Downloading ALL the WADS
Published on by noot
I recently landed on this interesting thread on DoomWorld that aimed to compile a bunch of old wads. After clicking through a bunch of the pages, I somehow, I landed on a defunct WadArchive site. WadArchive was a website that aimed to archive all of these Doom mods. Sucks that it was defunct now, but thank god — the site owners backed it up to archive.org 🙏!
Here is the link to the archive of the WadArchive site on archive.org.
This was awesome — I couldn’t wait to download everything and explore some of these old maps, and maybe relive a bit of my childhood.

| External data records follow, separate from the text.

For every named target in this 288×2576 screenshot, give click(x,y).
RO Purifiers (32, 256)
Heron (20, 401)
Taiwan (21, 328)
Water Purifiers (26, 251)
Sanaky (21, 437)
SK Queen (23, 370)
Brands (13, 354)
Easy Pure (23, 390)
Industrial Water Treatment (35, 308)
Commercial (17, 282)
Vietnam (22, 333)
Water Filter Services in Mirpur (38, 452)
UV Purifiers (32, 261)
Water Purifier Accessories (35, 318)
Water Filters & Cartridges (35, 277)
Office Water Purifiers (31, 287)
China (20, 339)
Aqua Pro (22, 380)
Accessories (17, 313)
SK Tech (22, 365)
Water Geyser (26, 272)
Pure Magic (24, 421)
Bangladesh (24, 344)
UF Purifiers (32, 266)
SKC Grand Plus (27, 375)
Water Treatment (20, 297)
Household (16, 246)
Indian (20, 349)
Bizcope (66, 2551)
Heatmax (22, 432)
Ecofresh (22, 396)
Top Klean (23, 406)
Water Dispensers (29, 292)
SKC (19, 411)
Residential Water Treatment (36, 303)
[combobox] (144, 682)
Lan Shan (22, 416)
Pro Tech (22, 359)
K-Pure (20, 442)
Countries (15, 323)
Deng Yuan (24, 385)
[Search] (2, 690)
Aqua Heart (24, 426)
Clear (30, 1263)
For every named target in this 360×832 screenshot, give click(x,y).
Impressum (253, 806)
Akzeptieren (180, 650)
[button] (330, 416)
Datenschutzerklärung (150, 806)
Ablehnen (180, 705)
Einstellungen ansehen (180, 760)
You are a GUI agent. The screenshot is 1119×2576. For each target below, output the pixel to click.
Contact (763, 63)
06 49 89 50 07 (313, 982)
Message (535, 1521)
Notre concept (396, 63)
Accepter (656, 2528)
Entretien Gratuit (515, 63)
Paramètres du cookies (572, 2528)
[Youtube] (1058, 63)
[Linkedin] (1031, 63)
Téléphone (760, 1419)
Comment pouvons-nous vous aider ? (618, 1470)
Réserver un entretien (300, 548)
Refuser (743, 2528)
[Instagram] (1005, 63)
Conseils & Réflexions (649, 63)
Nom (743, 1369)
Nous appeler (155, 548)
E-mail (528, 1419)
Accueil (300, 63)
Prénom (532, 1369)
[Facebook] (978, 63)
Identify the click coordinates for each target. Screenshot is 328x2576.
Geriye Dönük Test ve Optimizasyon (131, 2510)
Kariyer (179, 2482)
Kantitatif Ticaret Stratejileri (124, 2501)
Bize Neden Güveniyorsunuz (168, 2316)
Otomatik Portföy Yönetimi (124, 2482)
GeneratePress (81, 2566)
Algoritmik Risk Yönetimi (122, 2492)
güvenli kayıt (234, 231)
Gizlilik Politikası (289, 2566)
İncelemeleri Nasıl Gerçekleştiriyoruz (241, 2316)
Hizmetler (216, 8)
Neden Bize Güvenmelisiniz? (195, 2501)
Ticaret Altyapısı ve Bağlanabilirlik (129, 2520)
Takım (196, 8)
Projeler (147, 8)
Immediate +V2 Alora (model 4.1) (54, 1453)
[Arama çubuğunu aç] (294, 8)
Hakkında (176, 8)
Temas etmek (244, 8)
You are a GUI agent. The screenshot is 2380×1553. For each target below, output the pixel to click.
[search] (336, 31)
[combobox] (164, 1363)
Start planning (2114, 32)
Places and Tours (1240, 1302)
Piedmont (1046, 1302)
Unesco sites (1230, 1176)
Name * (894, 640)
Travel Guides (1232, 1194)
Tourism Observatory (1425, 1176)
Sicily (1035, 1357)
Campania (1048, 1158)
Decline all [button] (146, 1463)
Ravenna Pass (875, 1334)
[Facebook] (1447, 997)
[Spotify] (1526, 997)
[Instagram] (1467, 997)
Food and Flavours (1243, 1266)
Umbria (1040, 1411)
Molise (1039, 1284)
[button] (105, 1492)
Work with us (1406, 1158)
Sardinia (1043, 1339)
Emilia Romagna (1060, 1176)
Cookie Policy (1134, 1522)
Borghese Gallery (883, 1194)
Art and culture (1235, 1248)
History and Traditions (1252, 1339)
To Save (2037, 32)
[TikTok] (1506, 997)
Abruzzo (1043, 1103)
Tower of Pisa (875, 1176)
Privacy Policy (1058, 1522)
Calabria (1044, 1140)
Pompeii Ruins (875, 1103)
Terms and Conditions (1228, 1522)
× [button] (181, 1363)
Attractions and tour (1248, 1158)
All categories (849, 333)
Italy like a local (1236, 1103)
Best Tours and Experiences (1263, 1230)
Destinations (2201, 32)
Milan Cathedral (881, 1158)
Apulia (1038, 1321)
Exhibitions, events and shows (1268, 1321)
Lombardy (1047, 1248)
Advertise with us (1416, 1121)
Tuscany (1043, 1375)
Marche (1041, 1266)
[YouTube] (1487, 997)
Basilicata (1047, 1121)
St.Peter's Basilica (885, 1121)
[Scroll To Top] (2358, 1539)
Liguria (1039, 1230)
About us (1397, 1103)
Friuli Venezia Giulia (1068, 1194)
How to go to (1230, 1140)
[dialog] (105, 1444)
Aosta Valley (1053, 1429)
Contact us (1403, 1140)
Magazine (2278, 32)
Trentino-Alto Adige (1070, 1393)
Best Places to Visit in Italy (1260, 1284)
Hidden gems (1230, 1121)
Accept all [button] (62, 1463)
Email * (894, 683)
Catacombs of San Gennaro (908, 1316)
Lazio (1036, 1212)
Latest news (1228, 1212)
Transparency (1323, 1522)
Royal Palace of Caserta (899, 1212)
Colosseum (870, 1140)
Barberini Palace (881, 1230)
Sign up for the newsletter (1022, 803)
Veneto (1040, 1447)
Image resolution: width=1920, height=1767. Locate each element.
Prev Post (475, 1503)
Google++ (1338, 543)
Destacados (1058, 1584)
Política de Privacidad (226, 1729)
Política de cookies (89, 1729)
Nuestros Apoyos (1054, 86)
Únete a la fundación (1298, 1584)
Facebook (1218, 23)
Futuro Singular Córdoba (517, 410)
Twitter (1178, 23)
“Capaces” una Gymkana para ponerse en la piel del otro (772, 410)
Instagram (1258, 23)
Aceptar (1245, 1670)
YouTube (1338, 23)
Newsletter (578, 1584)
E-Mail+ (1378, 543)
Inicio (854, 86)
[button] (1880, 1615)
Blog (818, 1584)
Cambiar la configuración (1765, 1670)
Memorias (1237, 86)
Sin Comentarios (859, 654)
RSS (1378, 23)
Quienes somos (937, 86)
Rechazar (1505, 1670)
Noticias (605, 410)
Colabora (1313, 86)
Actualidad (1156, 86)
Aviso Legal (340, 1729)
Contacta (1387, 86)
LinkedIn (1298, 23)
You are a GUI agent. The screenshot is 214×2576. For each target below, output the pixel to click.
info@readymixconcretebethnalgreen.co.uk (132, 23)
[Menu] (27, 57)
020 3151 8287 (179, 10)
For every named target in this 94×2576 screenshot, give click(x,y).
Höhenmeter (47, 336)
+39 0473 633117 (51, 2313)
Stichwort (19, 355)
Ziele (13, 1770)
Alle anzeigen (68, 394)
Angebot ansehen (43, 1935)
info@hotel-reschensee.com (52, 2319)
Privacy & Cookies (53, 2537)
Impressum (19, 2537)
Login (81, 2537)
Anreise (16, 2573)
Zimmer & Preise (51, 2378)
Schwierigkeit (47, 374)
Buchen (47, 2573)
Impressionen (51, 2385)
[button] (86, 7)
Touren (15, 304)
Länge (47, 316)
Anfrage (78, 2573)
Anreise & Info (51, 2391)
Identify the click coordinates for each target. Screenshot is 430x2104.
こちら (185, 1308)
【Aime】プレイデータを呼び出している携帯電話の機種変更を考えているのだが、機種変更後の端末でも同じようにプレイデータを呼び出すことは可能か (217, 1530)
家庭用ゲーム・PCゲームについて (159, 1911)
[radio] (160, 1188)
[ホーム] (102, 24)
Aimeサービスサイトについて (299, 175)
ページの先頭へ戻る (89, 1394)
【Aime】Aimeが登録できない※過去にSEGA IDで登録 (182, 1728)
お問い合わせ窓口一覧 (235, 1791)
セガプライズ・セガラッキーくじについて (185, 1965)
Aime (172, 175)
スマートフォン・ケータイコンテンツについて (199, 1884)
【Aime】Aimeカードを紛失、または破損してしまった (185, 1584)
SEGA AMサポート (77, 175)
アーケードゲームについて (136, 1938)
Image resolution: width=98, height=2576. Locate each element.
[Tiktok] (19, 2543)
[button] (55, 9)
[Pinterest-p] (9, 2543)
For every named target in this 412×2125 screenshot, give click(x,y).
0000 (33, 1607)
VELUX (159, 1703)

I tried the torrent, and it didn’t include all of the files. I checked the comments, and yeah — some others had the same issue. So I look at the download options, and see that I can download them all individually (there are 257 of splits of a zip file that make up the entire archive).
No problem… I’ll just whip up some magic to grab all of the links, and download them in parallel. So here’s how I did that.
Scraping the URLs
Scraping the URLs from the page is step one.
I used the download all buttons on the archive page and eventually landed on the index page. This is the page that has all of the links we need to download. I’m not clicking 257 individual links, nor am I managing the downloads for them. Let’s fire up the dev console (F12 for chrome users) and enter the console. We can use some JavaScript to gather the links.
First of all, if you didn’t know this (I sure didn’t), you can use document.links
to retrieve all of the anchor tags on the page as an HTMLCollection.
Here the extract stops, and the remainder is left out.